(Stored data)
--------
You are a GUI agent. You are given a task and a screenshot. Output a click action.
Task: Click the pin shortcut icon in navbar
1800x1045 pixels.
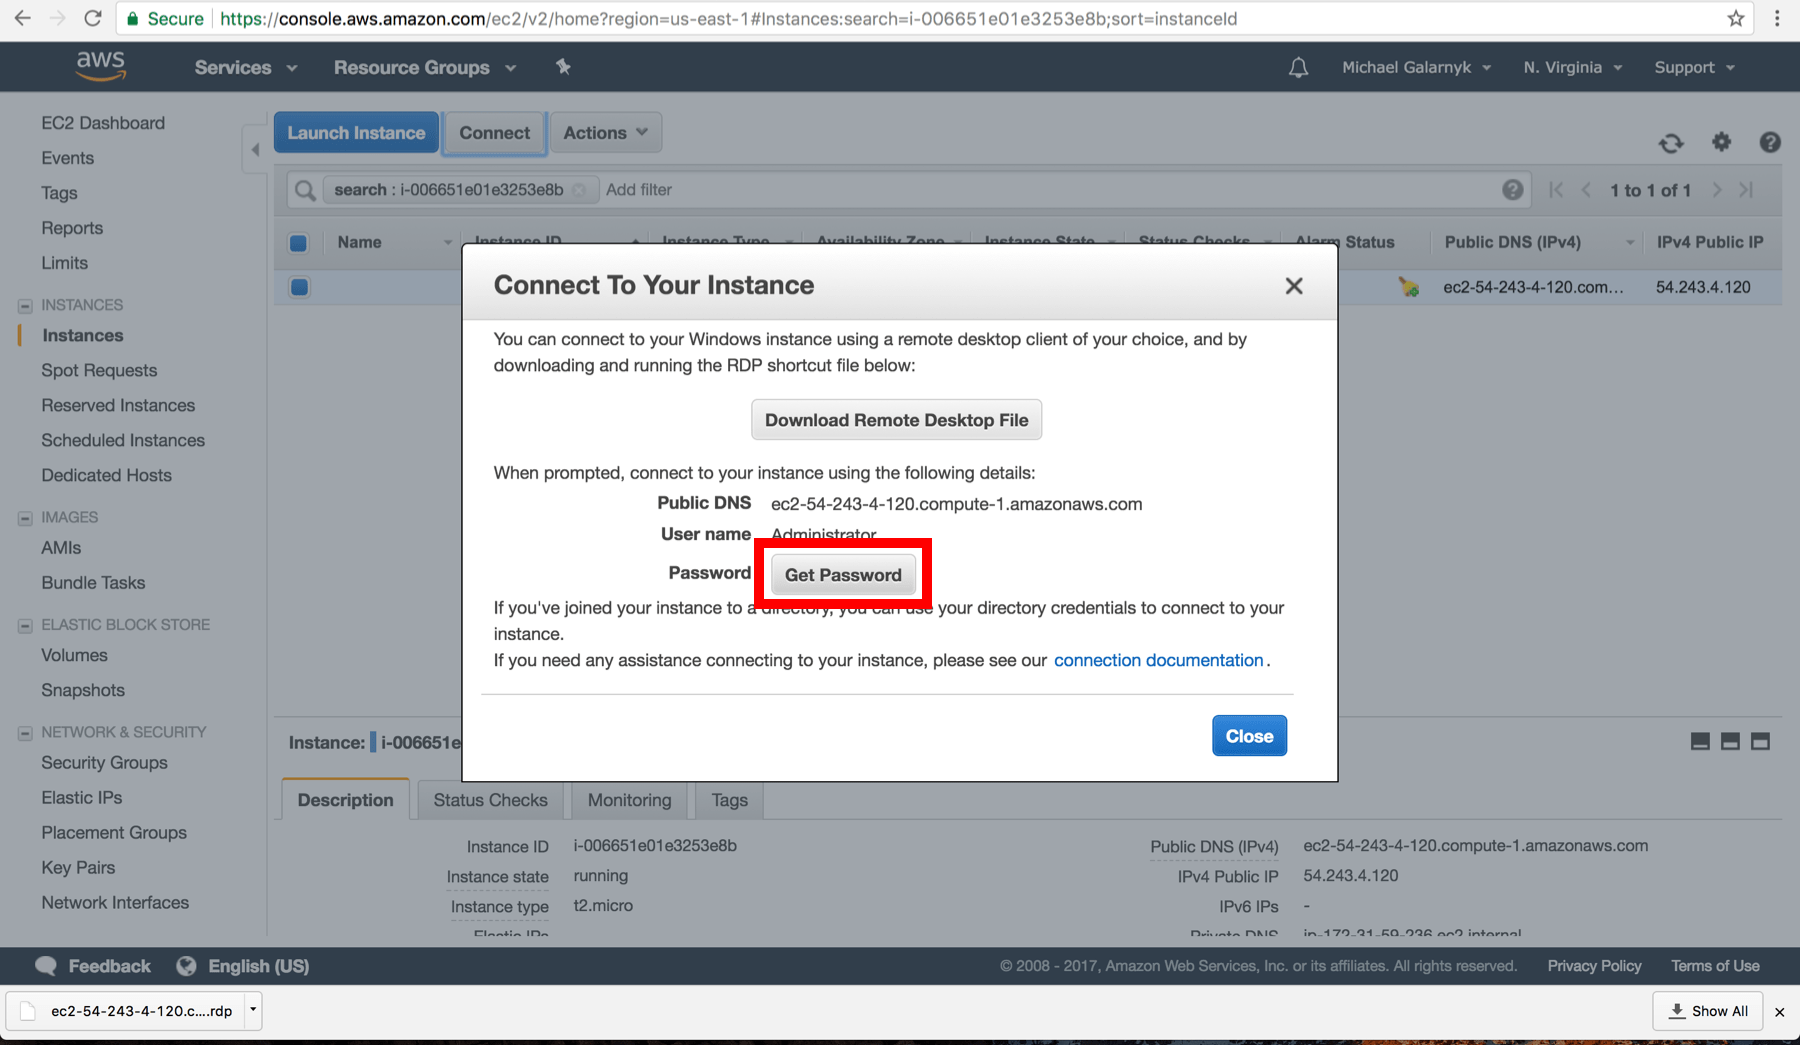563,66
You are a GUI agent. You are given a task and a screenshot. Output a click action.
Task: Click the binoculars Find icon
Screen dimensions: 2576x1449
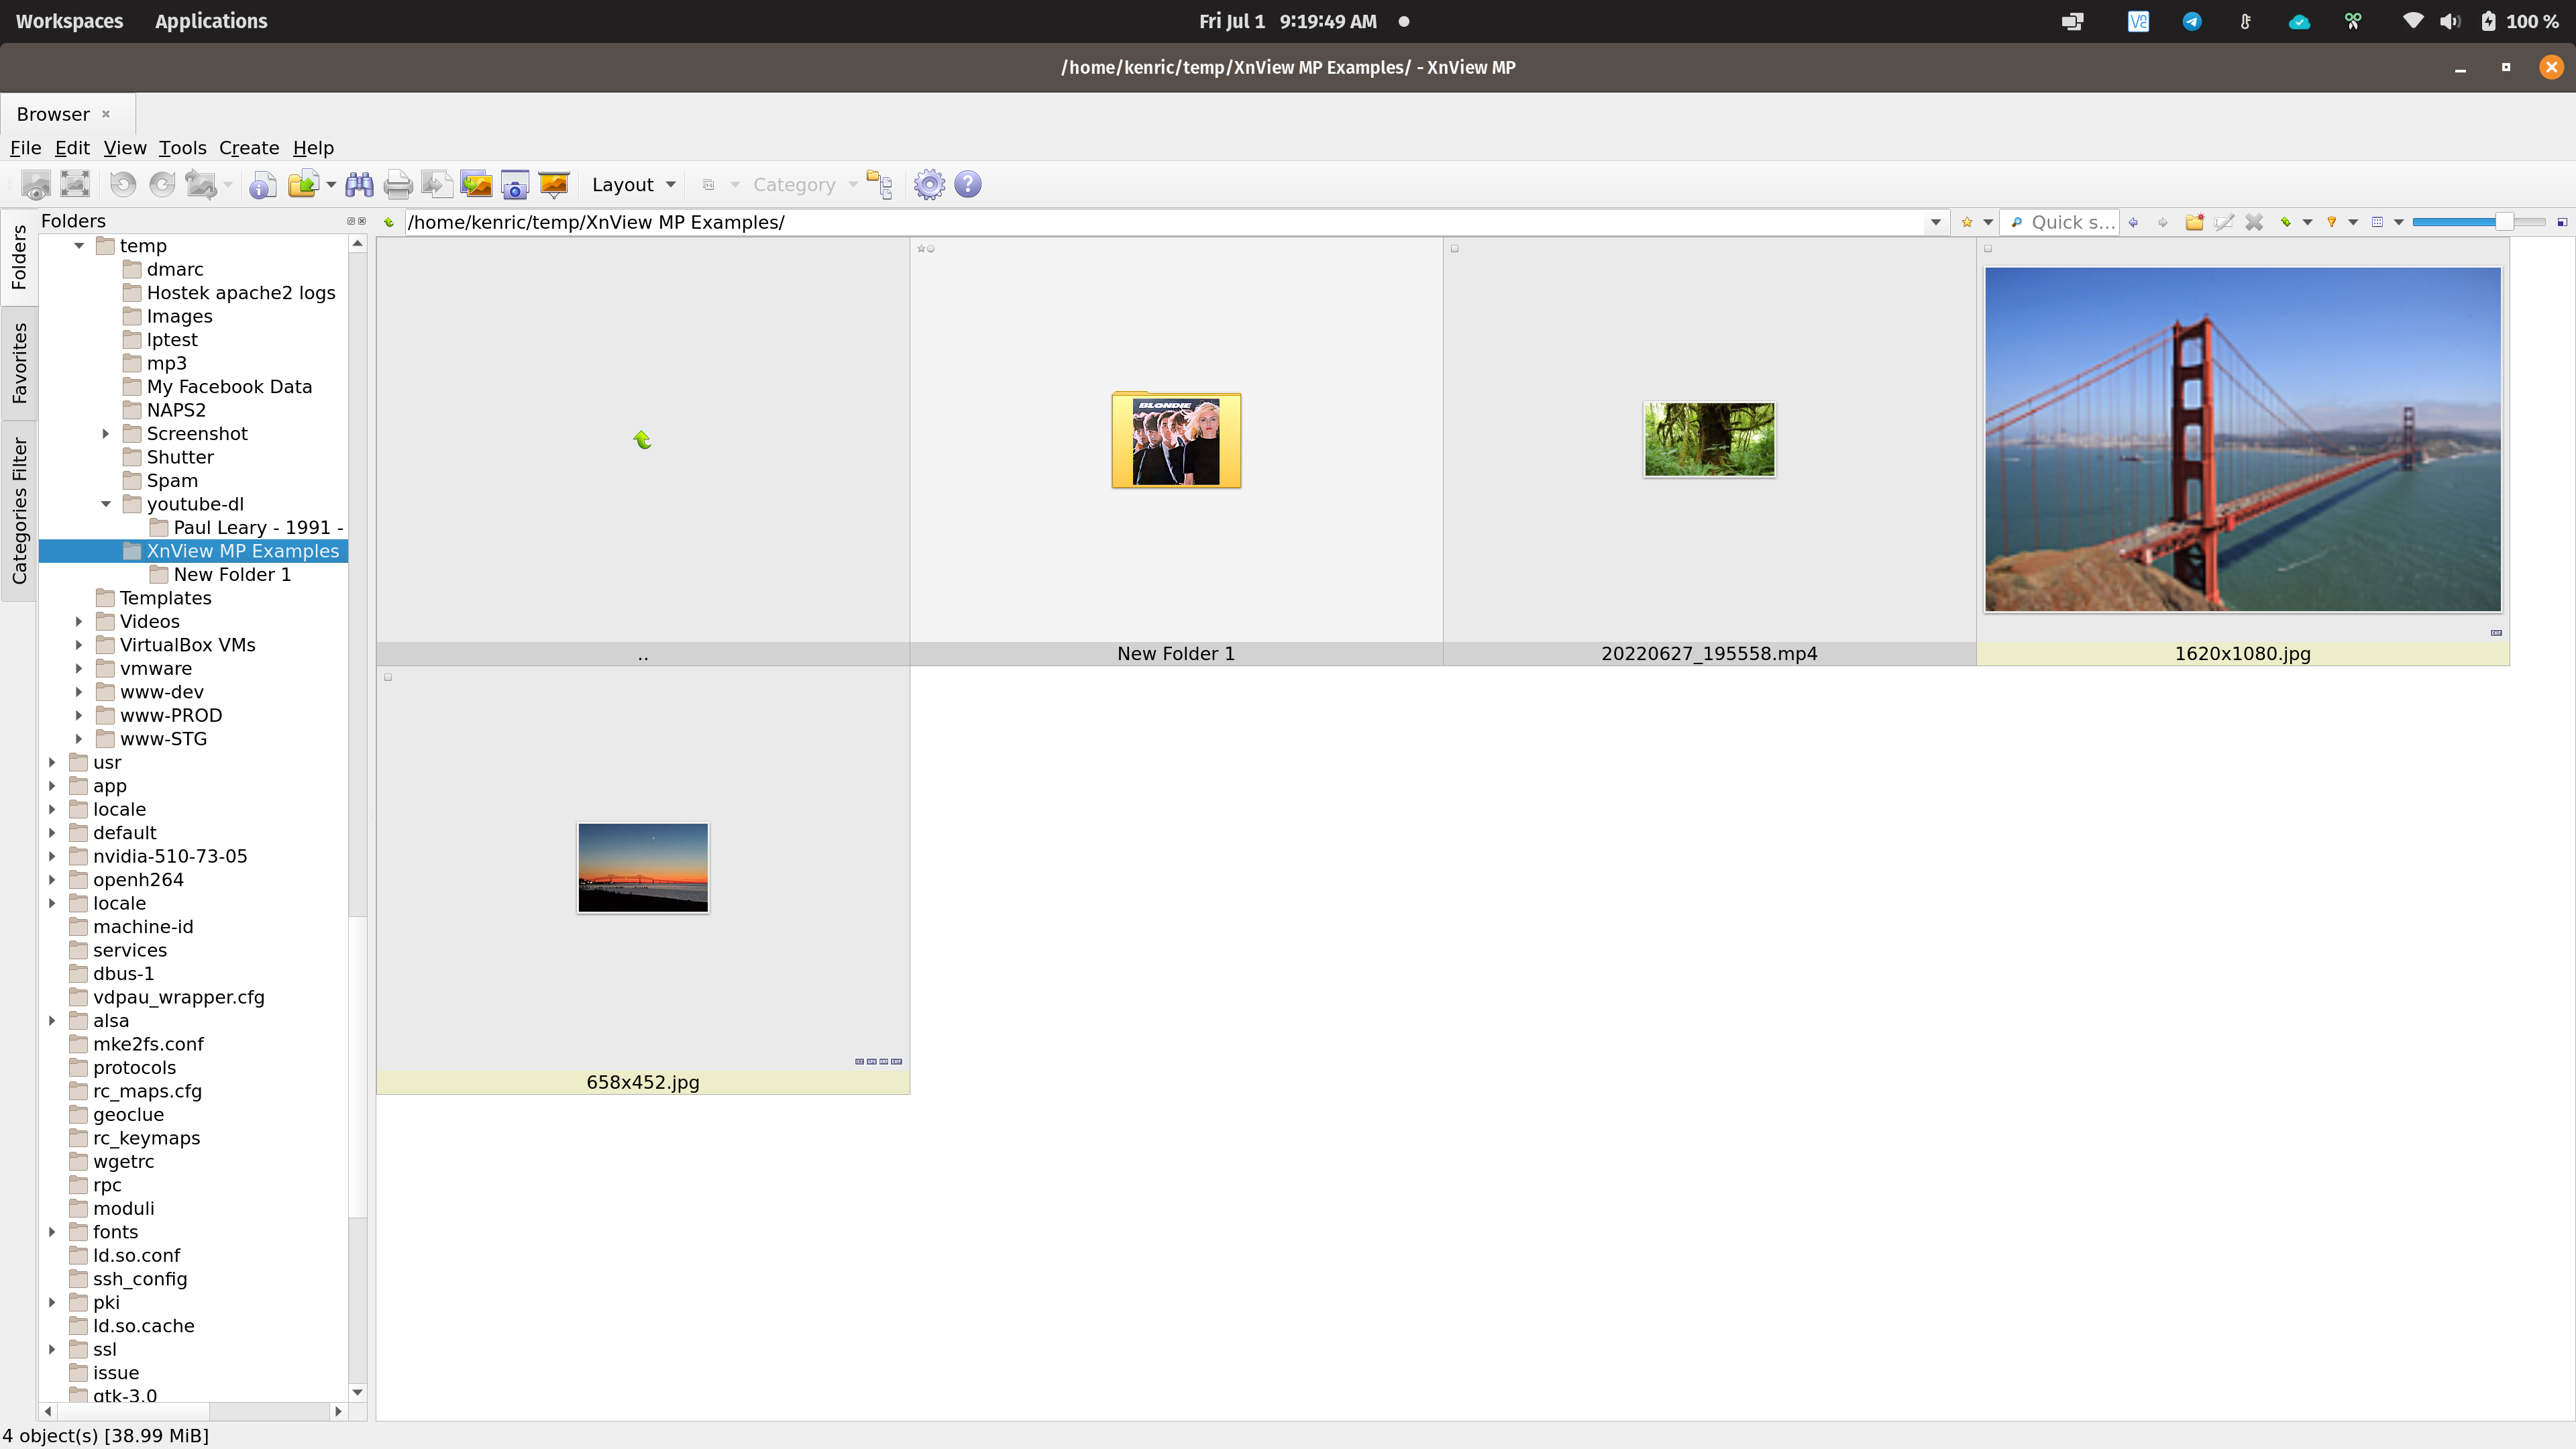[359, 185]
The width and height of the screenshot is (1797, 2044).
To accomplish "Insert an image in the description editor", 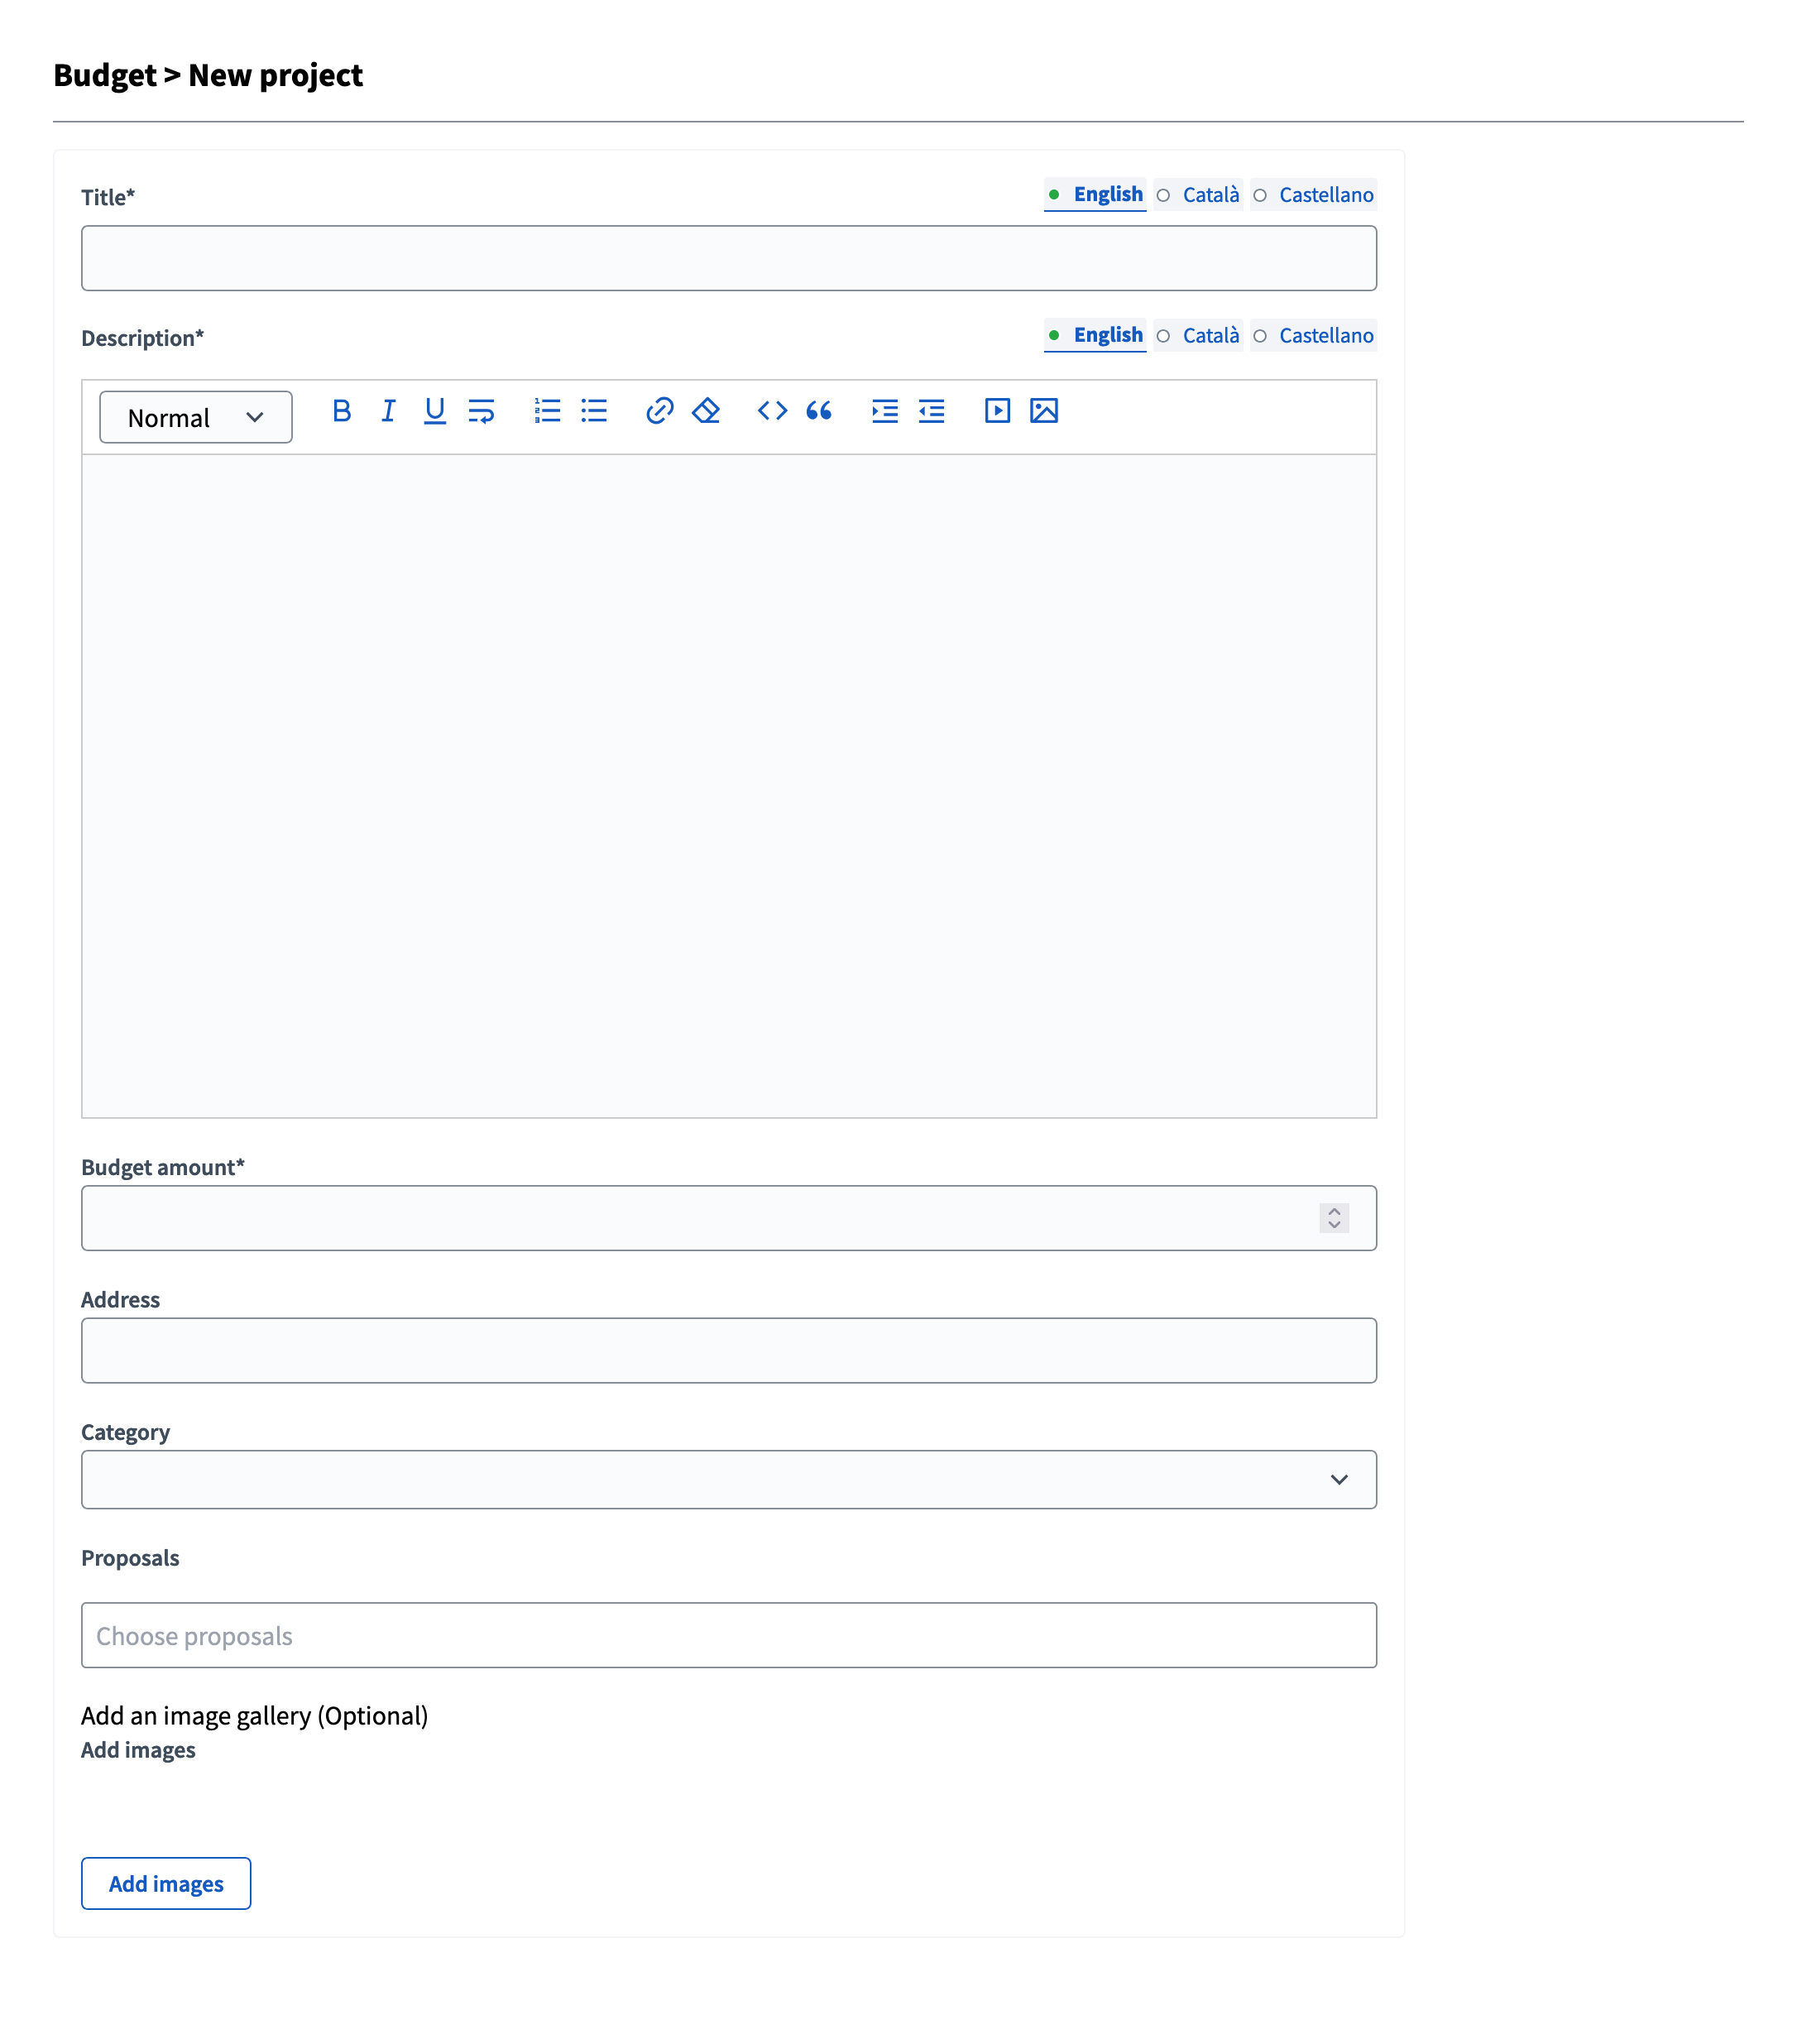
--------
— Assigned task —
Strip out the pictures and quote the remaining data word for word.

— Written solution —
You are a GUI agent. You are given a task and a screenshot. Output a click action.
Task: Click the pin shortcut icon in navbar
1800x1045 pixels.
563,66
You are a GUI agent. You are given a task and a screenshot. Output a click action.
Task: Click the binoculars Find icon
Screen dimensions: 2576x1449
[359, 185]
The width and height of the screenshot is (1797, 2044).
To accomplish "Insert an image in the description editor", 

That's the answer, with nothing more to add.